Just give it up, she doesn’t want to understand…
It’s a good reason, but you don’t understand that.
If you care about homelines in front of the owner, you’ll ruin it yourself.
Bullshit. But hey, if anyone’s ever been harassed by you, that’s a good thing. Nevertheless, it is very insensitive to constantly hacking around that someone was harassed and pretending that it was not a problem. Sure, I don’t understand.
In addition, you should not throw stones when you sit in the glass house. You call me pampy, but I don’t know (14 years, btw…)
The so-called “Pferdeprofis” are unfortunately always the worst… This is also a laity forum and then riders wonder why there are so many clichés about the rider scene. Shame!

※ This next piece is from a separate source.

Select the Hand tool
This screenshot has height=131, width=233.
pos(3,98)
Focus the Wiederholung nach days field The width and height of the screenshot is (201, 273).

Where is the problem when she says no? Do you want to get a big shot if you get a strange person to the horse? And there it doesn’t matter if the person is just – sorry – stupid. If something happens, you’re guilty and the owners are liable! It shouldn’t be a problem to just start the owner for a moment, to tell her the situation and to ask her if it’s okay for her. And if she says yes, everything is great! If she says no, she says no. Point. Out. There is nothing to discuss and then you have to accept it. After all, you have a contract with the owner, in which exactly what you can and what is not (and if only by hand). You pay YOUR money for lovingly taking care of the animal if she can’t.
But what am I talking about? Here are all horse professionals and have much more idea than you seem to have. Let it be said to you by horse owners: You don’t do anything unquestioned! Absolutely no matter how these things look, and if it’s just that you take a strange person.
But, just keep quiet with your defensive and pampering opinion. We just want to help you here and gave you real and polite answers. The only one who doesn’t want to understand is you alone.
I have to take a walk. But you’re really gonna mess it up. Next time, I’d rather not ask a question, not a question, and then lose the participation. At least I’m a bit safer
Then don’t walk. If she says no, she’d be mad if you don’t ask
No, it’s not uninteresting!
YES AND WENNIE NO SAGT?
Honestly, I’m not going out alone. Then I’ll have to give the horse.